What to produce >> Render everything from the line containing "Focus the Search" down to the line containing "point(187,510)" in the records below as a numbered list, leaving out blank lines and including both end lines. Do this for those lines alone.
*****
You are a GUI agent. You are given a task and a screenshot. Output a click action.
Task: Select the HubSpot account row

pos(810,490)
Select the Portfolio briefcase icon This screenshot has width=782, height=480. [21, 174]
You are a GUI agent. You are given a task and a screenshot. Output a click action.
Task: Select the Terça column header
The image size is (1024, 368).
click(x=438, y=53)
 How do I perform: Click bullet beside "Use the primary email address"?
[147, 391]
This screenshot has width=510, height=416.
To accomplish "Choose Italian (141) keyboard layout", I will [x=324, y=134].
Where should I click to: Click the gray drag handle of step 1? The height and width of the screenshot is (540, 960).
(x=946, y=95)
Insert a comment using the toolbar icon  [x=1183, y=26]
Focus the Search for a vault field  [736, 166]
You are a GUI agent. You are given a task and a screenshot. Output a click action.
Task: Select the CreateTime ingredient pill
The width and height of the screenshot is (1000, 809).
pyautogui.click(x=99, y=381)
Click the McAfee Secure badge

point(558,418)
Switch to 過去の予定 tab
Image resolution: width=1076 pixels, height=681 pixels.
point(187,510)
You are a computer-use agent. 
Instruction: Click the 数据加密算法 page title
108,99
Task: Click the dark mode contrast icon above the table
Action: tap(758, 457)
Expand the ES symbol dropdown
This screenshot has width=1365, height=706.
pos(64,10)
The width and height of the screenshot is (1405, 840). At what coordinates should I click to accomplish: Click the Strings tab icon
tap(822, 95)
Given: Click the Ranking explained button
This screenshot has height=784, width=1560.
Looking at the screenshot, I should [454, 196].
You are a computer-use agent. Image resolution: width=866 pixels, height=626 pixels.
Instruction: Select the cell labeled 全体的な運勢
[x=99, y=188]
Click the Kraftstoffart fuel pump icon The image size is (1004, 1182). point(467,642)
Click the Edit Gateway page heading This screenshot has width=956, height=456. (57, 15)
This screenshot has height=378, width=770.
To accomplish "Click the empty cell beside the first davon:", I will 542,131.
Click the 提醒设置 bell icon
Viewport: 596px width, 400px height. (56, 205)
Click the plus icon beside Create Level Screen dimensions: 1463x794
*****
Result for this task >>
1. Focus the Search for a vault field  [736, 166]
2. You are a GUI agent. You are given a task and a screenshot. Output a click action.
3. Task: Select the CreateTime ingredient pill
4. The width and height of the screenshot is (1000, 809).
5. pyautogui.click(x=99, y=381)
6. Click the McAfee Secure badge
7. point(558,418)
8. Switch to 過去の予定 tab
9. Image resolution: width=1076 pixels, height=681 pixels.
10. point(187,510)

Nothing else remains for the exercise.